Tubi’s free streaming service, which features on-demand content with over 50,000 movies and TV shows and more than 200 local and live news and sports channels, has seen both user and revenue growth. In the December quarter Tubi’s ad revenue rose 25% year over year, with record viewing time in the last month of 2022. The service now boasts 64 million monthly active users – up from the 25 million it had when Fox purchased the FAST roughly three years ago. And just last month Tubi captured a 1% share of total TV viewing time in the U.S., breaking out of Nielsen’s The Gauge “other streaming” category and nabbing the distinction of the most popular FAST in the U.S.

“Tubi is the largest and fastest-growing free ad-supported TV streaming service in the U.S., and we offer advertisers unique and incremental TV audiences to drive brand impact,” said Mark Rotblat, chief revenue officer at Tubi, in a statement. “We’re expanding our partnerships with key industry players to make it easier than ever for buyers to transact on Tubi and deliver the seamless experience they need to effectively plan, activate and measure their campaigns.”

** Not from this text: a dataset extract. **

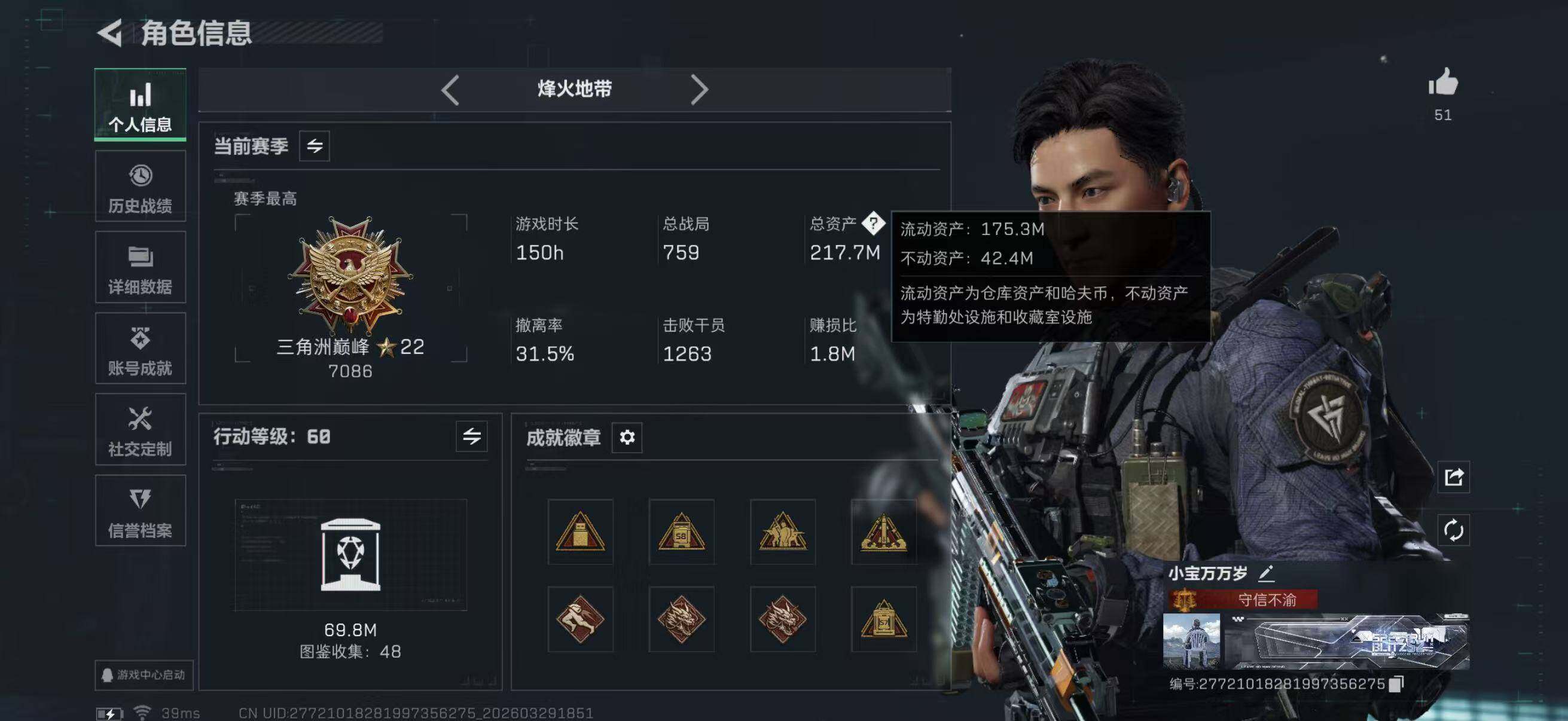Open the 社交定制 sidebar tab

pos(140,430)
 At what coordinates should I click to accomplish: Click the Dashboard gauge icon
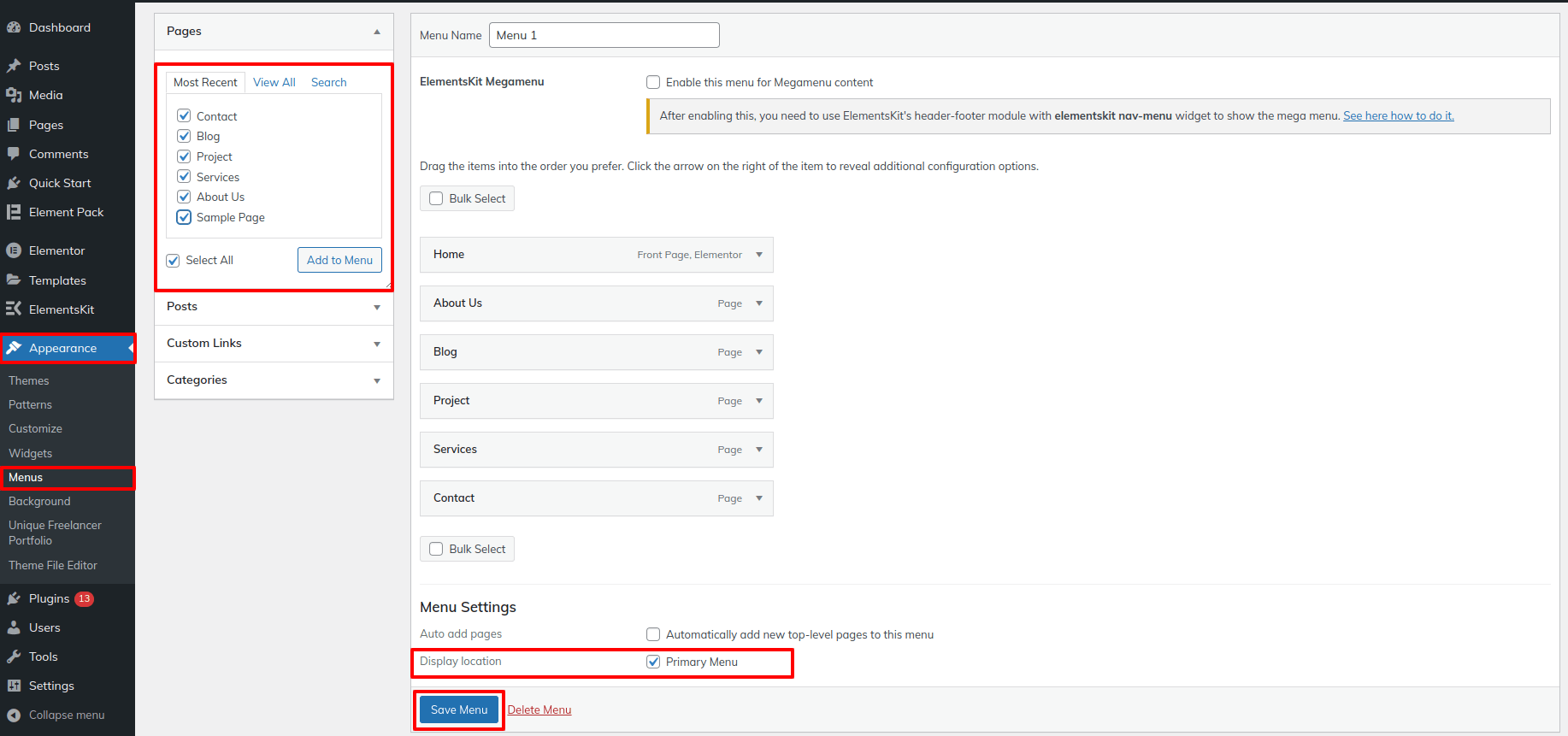click(x=14, y=27)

As viewers continue to turn to free ad-supported options for TV viewing and streaming, advertiser dollars are expected to follow suit. Analysis from firm TVREV earlier this year projects that FASTs share of TV ad spend will grow from its current 17% today to 35% in 2025 - at which point the category outpaces that of cable, broadcast or SVOD - and expand further to  garner a 42% share or $42.6 billion by 2027.

In a recent article on Fierce Video, TVREV analyst Alan Wolk commented on Tubi reaching the 1% threshold on The Gauge and said what’s interesting about the Fox-owned service is that “it defies the whole FAST is linear narrative”- as even though it offers linear channels its app and content is designed with on-demand programming front-and-center. Wolk reiterated that FASTs offer both linear and on-demand content and noted “consumers actually like both and like having both options.”

For reaching the Gauge benchmark, Wolk said “well done” for Tubi. “You had a vision and you stuck to it and now you’ve got a massive audience,” he wrote.